Giovanni di Paolo di Grazia, The Annunciation

1445
National Gallery, Washington, D.C.

The principal scene is in a bourgeois home, its fourth wall omitted to reveal the figures in the foreground and a bedroom at the end of a long corridor. Both figures make the crossed-arms gesture, on Mary's part expressing humility before the Lord's messenger and on the angel's part humility before the mother of God.

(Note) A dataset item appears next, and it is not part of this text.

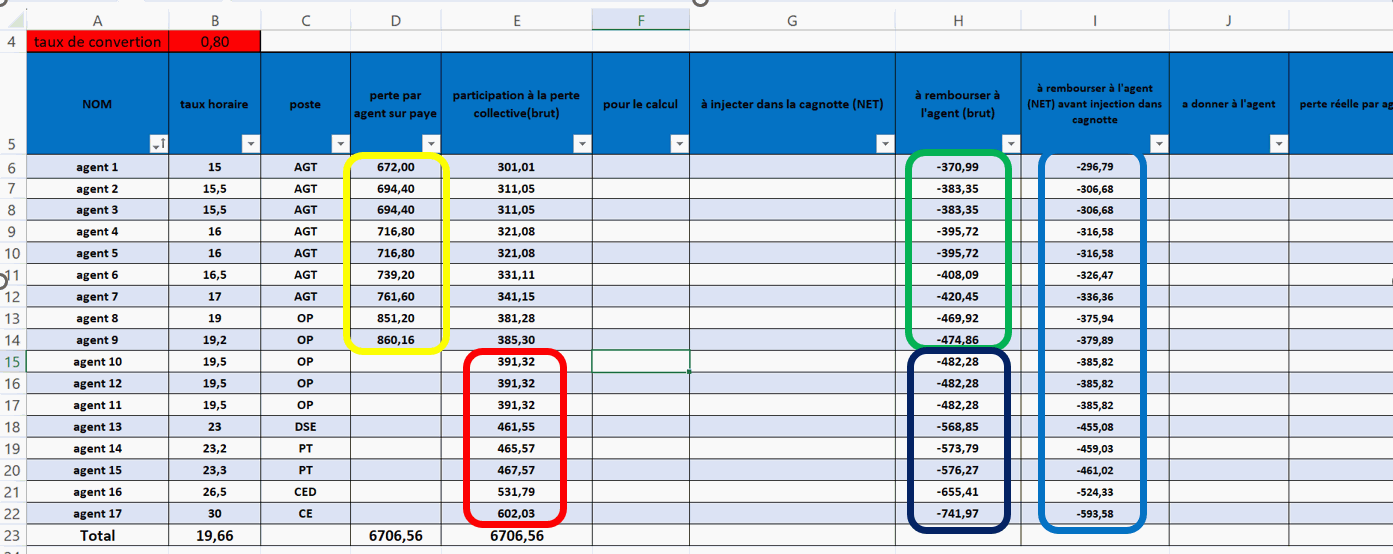This screenshot has height=554, width=1393.
Task: Select row 23 header for the Total row
Action: click(12, 535)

The Father's right hand points ambiguously both to Mary and to Adam and Eve, whom the angel is expelling from Eden. The expulsion scene follows a straight diagonal line that leads to the Annunciation scene, and the posture of the expelling angel is repeated in Gabriel's bow before the Virgin. This arrangement expresses the teaching that Mary is the new Eve and that the coming of Christ in the Incarnation is God's way of redeeming the human race from the first parents' bondage to sin and death. The redemption is symbolized by the difference between Gabriel and the expelling angel, the one pictured with rich garments and a full figure and other with a skimpy loincloth and emaciated torso.

Following the same diagonal that leads from the expulsion to the Annunciation, St. Joseph is pictured warming himself at a fire.

Below the figures of Adam and Eve are three hares painted in similar colors. In late medieval bestiaries hares were examplars of inconstancy, a fault shared with Adam and Eve.